▶ _Assignment_:
Copy every line of the data that contains the string "computer".

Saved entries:
◆ ◆ ◆ ◆ ◆

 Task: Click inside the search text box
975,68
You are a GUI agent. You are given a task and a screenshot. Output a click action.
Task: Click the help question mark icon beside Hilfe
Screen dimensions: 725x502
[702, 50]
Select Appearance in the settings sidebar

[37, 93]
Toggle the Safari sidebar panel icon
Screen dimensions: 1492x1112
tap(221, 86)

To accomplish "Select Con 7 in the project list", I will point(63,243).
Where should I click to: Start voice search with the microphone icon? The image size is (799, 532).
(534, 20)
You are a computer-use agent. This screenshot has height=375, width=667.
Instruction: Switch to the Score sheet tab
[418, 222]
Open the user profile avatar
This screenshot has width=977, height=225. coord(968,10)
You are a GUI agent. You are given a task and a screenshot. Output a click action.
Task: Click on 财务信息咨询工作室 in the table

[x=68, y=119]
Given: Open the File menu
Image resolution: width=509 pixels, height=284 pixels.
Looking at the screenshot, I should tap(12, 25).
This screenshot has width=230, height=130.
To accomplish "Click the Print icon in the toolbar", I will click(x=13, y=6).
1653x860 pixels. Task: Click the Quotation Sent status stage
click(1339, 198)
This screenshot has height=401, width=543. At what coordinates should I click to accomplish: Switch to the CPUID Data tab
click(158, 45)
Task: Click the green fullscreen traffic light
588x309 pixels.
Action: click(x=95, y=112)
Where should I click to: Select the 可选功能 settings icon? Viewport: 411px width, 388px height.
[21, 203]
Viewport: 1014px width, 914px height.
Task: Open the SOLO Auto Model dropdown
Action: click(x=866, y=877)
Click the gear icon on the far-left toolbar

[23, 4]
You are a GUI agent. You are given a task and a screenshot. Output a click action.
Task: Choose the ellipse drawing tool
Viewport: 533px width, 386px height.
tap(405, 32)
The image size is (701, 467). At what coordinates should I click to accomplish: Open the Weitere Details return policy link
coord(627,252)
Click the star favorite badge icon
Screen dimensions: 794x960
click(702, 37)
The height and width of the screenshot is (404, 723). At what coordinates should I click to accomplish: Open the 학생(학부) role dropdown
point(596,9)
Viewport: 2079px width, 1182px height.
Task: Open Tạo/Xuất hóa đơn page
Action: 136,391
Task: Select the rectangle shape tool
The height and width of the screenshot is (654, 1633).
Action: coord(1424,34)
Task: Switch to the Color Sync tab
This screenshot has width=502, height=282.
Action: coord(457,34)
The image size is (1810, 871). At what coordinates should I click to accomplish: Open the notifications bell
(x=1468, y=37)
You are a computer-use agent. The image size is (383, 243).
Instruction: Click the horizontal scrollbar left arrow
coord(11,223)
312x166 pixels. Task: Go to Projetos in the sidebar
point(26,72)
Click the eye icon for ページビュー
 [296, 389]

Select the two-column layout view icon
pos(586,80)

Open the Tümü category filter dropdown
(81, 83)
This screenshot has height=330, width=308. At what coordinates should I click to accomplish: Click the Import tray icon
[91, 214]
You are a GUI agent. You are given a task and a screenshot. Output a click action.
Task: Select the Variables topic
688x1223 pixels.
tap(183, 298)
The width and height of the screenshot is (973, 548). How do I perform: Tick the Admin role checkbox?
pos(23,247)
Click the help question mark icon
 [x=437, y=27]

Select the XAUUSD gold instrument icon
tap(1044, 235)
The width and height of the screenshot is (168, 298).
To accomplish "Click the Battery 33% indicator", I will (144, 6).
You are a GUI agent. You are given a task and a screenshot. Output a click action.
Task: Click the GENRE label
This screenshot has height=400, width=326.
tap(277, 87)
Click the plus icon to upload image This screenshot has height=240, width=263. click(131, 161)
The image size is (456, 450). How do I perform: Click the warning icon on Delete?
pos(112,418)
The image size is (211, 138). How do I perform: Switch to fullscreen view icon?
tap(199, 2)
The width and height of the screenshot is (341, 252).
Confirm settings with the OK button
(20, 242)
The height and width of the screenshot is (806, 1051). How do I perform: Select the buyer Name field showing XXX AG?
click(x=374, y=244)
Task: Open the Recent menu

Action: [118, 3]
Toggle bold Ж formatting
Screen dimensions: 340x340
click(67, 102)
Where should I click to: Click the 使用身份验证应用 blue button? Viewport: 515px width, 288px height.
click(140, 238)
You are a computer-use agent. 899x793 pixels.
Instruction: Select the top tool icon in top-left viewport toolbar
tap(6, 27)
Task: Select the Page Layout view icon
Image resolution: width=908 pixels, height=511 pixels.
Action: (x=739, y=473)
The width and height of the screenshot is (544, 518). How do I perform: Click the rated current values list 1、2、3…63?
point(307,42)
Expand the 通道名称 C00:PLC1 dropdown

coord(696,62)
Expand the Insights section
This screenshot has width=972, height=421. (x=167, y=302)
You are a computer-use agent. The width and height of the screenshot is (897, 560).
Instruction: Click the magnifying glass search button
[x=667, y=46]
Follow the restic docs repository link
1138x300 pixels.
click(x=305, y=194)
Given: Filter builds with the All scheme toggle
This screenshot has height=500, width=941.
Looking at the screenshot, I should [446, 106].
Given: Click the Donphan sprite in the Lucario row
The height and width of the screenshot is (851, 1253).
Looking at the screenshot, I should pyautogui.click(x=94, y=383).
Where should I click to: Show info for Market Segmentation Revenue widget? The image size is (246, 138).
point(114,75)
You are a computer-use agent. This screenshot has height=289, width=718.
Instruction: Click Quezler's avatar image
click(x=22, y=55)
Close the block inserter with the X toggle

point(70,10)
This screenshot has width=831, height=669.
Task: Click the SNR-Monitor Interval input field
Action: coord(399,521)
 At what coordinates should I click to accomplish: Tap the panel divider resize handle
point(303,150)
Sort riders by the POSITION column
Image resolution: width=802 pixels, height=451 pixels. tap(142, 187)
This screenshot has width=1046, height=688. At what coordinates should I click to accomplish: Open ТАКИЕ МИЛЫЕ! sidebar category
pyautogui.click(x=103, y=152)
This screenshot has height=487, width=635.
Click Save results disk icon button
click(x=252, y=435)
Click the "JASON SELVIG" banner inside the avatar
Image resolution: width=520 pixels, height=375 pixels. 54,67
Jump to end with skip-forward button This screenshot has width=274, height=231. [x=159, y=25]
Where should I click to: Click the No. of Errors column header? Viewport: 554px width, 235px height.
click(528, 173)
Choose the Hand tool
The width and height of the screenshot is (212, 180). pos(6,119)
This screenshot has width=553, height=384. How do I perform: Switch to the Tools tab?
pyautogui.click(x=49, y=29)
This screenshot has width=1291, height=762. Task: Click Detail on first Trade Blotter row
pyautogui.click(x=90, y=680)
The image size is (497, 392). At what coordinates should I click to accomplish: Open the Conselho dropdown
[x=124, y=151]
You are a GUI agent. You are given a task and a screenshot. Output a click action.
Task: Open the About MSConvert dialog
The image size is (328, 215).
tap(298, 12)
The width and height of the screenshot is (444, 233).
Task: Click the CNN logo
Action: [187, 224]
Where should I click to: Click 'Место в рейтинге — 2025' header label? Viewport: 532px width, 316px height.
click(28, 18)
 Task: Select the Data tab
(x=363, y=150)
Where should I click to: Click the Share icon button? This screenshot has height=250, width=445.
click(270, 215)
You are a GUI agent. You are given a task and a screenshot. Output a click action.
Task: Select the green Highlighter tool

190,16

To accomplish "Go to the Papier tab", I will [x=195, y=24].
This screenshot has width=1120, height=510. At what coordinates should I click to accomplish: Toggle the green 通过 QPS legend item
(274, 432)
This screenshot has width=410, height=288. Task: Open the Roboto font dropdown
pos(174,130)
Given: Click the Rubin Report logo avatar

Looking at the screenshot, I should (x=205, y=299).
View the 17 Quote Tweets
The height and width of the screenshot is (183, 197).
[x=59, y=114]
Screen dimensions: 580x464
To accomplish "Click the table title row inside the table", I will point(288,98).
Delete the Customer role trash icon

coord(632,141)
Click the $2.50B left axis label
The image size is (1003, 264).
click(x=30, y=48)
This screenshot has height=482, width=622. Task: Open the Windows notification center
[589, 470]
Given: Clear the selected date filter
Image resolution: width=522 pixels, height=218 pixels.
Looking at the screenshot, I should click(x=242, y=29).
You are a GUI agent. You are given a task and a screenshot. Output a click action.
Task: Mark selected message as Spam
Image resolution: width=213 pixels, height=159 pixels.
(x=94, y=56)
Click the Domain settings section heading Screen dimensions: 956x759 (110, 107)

◆ ◆ ◆ ◆ ◆

▶ _Solution to the exercise_:
You are a computer-use agent. This screenshot has height=375, width=667.
You are a computer-use agent. The image size is (383, 243).
You are a computer-use agent. 899x793 pixels.
You are a computer-use agent. The width and height of the screenshot is (897, 560).
You are a computer-use agent. This screenshot has height=289, width=718.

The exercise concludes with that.